start SOURCE EXCERPT

Use Case 3: From Data Sources with YARN as Master -  SparkR supports reading JSON, CSV, and Parquet files natively, and through packages available from sources like Third Party Projects, you can find data source connectors for popular file formats like Avro. These packages can either be added by specifying --packages with spark-submit or sparkR commands, or if initializing SparkSession with sparkPackages parameter when in an interactive R shell.

 

sparkR.session(sparkPackages = "com.databricks:spark-avro_2.11:3.0.0")

 

Sys.setenv(SPARK_HOME="/opt/mapr/spark/spark-2.1.0")
library(SparkR, lib.loc = c(file.path(Sys.getenv("SPARK_HOME"), "R", "lib")))
sparkR.session(master = "yarn", sparkConfig = list(spark.driver.memory = "2g"))

end SOURCE EXCERPT
start ENTRIES

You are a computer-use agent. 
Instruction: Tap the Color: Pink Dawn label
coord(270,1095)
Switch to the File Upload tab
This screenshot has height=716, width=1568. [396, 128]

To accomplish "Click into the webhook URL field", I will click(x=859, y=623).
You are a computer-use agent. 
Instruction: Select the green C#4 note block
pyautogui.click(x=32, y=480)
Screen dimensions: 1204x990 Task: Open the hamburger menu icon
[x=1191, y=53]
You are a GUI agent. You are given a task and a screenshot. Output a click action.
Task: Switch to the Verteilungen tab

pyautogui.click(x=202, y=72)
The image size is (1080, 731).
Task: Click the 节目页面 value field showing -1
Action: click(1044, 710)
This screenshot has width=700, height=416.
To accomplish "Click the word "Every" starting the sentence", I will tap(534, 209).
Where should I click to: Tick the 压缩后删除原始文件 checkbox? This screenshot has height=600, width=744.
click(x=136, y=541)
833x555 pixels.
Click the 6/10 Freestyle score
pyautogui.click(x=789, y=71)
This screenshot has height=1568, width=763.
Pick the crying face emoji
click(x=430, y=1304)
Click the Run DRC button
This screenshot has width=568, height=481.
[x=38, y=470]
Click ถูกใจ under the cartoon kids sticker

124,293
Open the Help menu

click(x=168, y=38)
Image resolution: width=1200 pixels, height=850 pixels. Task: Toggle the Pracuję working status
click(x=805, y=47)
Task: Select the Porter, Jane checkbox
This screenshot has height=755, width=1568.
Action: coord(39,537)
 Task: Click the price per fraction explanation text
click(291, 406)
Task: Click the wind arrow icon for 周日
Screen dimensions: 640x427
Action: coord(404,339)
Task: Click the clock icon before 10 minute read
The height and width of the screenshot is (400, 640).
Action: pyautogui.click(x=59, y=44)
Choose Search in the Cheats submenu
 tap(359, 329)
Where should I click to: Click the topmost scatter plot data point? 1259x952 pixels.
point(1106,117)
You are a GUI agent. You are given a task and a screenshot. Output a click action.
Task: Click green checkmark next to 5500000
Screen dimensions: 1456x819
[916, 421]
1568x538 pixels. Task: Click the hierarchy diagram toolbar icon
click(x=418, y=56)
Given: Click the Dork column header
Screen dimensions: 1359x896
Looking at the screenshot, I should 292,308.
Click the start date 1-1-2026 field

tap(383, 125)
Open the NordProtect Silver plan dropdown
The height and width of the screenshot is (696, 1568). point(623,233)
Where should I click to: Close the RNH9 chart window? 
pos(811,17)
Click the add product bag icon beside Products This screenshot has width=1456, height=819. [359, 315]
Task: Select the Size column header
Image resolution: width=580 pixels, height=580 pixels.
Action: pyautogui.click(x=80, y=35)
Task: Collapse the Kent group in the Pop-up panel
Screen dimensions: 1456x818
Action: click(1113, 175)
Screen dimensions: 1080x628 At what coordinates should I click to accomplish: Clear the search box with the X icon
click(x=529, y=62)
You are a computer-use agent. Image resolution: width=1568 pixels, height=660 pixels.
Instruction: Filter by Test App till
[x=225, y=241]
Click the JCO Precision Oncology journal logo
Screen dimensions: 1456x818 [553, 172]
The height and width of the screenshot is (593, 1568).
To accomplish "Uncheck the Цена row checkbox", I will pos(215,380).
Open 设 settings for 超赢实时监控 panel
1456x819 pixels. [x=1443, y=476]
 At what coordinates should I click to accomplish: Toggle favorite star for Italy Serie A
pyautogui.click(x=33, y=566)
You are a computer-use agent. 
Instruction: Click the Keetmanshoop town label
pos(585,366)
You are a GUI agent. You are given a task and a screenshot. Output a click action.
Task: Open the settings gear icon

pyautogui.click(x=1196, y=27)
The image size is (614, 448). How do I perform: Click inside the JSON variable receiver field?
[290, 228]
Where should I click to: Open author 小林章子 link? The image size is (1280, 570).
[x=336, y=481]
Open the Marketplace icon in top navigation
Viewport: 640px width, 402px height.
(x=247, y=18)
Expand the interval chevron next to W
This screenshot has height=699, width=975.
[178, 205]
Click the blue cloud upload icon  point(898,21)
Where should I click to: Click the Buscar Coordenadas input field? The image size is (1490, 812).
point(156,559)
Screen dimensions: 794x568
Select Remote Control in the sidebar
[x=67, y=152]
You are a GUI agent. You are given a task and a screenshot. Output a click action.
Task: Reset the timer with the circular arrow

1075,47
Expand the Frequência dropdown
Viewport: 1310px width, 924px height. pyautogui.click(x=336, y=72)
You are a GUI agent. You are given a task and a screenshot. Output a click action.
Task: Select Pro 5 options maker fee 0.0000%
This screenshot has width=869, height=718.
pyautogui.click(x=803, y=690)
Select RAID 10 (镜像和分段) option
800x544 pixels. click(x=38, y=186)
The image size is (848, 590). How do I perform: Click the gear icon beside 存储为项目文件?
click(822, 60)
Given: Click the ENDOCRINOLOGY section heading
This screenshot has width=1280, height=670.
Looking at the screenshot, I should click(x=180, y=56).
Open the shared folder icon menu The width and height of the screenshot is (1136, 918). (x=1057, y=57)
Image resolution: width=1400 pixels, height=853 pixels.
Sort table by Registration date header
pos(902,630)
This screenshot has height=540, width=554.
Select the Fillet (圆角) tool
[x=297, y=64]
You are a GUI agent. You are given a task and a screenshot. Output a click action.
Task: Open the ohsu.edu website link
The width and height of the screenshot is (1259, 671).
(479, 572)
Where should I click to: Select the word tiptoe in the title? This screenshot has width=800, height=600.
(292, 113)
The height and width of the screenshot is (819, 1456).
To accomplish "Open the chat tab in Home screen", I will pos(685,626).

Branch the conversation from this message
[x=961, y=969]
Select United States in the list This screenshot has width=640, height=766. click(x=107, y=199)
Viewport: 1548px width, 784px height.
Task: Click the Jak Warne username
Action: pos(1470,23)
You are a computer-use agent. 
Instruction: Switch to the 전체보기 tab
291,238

end ENTRIES

PROBLEM TO SOLVE: Pick up the SparkR data-source excerpt after its final line and carry it forward.

EXPECTED ANSWER:
sparkR.session(sparkPackages = "com.databricks:spark-avro_2.11:3.0.0")
# results is now a SparkDataFrame
people <- read.df("file:///opt/mapr/spark/spark-2.1.0/examples/src/main/resources/people.json", "json")
head(people)

 

Use Case 4: Create SparkDataFrames from Hive tables - In SparkR, by default it will attempt to create a SparkSession with Hive support enabled (enableHiveSupport = TRUE).

 

Sys.setenv(SPARK_HOME="/opt/mapr/spark/spark-2.1.0")
library(SparkR, lib.loc = c(file.path(Sys.getenv("SPARK_HOME"), "R", "lib")))
sparkR.session()
# Queries can be expressed in HiveQL.
sql("CREATE TABLE IF NOT EXISTS mapr(id INT, name STRING)")
sql("LOAD DATA LOCAL INPATH '/opt/mapr/spark/spark-2.1.0/examples/src/main/resources/kv1.txt' INTO TABLE src")
employeeCount <- sql("SELECT count(*) from mapr")
# results is now a SparkDataFrame
head(employeeCount)

 

Prerequisites:
1) yum install R
2) yum install mapr-spark-2.1.0.201703271134-1.noarch
3) yum install mapr-spark-master-2.1.0.201703271134-1.noarch

 

The MapR-Spark-2.1.0 packages can be downloaded from http://package.mapr.com/releases/MEP/MEP-3.0.0/redhat/.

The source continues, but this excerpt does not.